Self describes buildings such as the Universal Life Insurance Building and Riverside Hotel as touchstones. They represent more than just historical markers and, when redeveloped, can continue contributing to and building upon that legacy. 

Tucker echoed that sentiment and highlighted the firm’s work with the historic Melrose High School and its ongoing 15-acre North Memphis Grocery Store and Resource Center development. The latter is a 15-acre redevelopment of a vacant lot located in Uptown along Chelsea Avenue, University Street and Tunica Street. The $15 million to $20 million project will add a grocery store, social service facility and affordable housing. Tucker said keeping North Memphis Grocery Store in the project’s name was intentional to help shed light on food deserts. 

DOWNTOWN MEMPHIS:Eight-story mixed-use development in works near FedExForum. Here’s a look at the plans.
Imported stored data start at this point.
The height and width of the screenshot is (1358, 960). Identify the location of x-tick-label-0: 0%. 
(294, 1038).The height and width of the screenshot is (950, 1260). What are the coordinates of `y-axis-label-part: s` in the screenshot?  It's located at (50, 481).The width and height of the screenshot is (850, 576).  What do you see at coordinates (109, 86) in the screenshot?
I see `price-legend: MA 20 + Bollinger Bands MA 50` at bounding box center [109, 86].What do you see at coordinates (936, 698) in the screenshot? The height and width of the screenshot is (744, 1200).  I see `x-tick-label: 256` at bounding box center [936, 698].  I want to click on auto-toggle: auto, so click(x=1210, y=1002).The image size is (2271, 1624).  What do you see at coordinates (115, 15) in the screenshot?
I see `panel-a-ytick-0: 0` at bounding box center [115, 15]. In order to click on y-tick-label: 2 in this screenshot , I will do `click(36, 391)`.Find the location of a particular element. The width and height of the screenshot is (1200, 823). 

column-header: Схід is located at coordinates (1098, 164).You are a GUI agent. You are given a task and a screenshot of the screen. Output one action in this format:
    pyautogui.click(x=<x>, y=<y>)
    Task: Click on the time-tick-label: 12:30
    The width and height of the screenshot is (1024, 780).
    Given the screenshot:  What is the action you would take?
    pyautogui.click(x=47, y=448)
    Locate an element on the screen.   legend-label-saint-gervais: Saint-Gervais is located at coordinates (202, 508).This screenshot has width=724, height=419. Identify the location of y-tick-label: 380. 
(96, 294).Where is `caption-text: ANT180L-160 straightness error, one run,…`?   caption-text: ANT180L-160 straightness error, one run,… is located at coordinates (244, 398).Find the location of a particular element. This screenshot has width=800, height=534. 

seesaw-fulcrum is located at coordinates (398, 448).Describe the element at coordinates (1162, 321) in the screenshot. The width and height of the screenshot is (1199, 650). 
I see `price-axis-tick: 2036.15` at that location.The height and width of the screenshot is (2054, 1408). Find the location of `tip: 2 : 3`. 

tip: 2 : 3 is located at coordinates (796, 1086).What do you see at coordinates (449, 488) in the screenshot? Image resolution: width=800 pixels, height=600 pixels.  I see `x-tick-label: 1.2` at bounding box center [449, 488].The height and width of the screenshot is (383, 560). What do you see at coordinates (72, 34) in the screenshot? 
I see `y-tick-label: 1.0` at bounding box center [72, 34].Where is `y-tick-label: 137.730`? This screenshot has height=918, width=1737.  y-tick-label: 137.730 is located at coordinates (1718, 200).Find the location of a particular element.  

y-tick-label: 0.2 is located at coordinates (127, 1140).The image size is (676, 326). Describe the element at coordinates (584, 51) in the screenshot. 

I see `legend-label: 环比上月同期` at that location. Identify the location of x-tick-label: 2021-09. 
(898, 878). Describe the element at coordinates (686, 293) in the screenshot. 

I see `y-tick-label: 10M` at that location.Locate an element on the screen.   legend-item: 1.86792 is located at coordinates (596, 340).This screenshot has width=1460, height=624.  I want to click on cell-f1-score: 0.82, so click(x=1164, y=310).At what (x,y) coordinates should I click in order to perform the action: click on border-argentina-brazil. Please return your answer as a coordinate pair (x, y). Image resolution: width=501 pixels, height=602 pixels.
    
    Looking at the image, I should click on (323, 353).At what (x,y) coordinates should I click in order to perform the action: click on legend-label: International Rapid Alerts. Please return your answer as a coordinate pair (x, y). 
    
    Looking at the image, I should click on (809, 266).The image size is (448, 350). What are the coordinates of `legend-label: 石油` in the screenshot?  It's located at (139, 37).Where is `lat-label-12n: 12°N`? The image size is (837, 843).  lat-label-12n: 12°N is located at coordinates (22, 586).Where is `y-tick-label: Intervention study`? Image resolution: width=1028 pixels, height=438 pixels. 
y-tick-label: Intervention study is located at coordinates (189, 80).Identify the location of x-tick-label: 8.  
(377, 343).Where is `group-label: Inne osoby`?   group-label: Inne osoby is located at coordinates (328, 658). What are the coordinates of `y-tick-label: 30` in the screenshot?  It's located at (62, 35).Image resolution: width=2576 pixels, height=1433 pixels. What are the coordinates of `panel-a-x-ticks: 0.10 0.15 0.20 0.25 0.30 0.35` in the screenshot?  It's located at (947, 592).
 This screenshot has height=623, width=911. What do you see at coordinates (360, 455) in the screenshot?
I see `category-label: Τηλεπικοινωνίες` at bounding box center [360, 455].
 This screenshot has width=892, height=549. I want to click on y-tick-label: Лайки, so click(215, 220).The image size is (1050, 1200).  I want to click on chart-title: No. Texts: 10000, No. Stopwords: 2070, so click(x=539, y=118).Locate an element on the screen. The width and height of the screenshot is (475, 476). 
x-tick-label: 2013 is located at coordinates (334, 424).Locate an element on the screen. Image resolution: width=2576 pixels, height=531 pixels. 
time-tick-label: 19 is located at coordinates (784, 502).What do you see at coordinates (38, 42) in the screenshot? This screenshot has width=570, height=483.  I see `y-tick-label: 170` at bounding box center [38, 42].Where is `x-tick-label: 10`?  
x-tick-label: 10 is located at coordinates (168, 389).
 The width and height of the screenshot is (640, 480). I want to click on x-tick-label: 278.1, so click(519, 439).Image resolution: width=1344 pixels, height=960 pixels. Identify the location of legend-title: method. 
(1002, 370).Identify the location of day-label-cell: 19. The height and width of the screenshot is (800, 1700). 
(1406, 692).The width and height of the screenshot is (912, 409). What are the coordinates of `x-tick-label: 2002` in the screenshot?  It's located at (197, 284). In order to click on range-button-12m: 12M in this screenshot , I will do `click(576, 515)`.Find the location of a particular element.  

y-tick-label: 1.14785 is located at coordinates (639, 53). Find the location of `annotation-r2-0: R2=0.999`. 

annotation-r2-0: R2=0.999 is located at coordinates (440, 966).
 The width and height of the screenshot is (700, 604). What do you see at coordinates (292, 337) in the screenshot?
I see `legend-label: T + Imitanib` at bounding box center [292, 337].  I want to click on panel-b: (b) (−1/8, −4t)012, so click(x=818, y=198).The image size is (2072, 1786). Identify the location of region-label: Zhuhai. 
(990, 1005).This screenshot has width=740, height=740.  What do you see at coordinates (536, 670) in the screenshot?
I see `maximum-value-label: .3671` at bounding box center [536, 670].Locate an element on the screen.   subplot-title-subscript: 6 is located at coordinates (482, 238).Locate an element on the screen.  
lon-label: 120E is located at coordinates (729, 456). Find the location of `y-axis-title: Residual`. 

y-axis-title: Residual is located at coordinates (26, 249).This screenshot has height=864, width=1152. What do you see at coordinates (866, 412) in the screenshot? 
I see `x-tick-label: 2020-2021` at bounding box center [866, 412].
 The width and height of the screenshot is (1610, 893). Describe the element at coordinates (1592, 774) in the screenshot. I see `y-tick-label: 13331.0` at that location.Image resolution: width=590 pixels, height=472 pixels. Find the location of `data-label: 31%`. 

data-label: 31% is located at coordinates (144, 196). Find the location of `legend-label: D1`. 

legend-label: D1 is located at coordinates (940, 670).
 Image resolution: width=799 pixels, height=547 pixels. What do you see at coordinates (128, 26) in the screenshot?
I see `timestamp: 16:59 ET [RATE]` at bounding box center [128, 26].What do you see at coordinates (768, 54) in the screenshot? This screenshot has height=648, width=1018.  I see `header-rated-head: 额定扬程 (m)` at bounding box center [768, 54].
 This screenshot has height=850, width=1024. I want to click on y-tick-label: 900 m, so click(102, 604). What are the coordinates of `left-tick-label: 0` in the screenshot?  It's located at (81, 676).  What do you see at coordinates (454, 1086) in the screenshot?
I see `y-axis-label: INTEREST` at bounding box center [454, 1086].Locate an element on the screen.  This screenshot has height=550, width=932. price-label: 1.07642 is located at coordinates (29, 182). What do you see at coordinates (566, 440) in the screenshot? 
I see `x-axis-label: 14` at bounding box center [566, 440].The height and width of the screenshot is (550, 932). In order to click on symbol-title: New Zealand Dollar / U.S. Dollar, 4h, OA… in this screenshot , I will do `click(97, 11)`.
While the name can provide an additional educational anchor, Tucker highlighted a key component to both the Melrose High and North Memphis Grocery Store projects is sustainability.

He said providing resources and working with the community to provide additional amenities within these vacant buildings or properties is what leads to sustainability. That mixed-use helps ensure a facility remains in operation and is providing a benefit for residents and the community.   

“You want the community to have a connection to that project,” Tucker said. 

Neil Strebig is a journalist with The Commercial Appeal. He can be reached at neil.strebig@commercialappeal.com, 901-426-0679 or via X/Twitter,@neilStrebig

Notable projects Self + Tucker has contributed to around Memphis

Melrose Library & Genealogy Center | The historic Melrose High School site is expected to reopen in 2024

Clayborn Temple | The historic site recently completed the exterior renovation and Phase 2 of construction. Phase 3, interior renovation, will begin in 2024.

Memphis Innovation Corridor | In partnership with MATA, Self + Tucker, designed all 31 mConnect Bus Rapid Transit (BRT) stations

T.O. Fuller Interactive Center

Memphis Visitors Center

Big River Crossing | National Organization of Minority Architects 2017 Award for Overall Design Excellence

Stax Museum & Stax Music Academy | The museum celebrated its 20th anniversary in May

FedExForum

Universal Life Insurance Building | Leeds Certified building

National Civil Rights Museum & Legacy Building expansion

Harriet Performing Arts Center | The former fire station at 2788 Lamar Ave. was converted into the performing arts center including a 150-seat performance theater.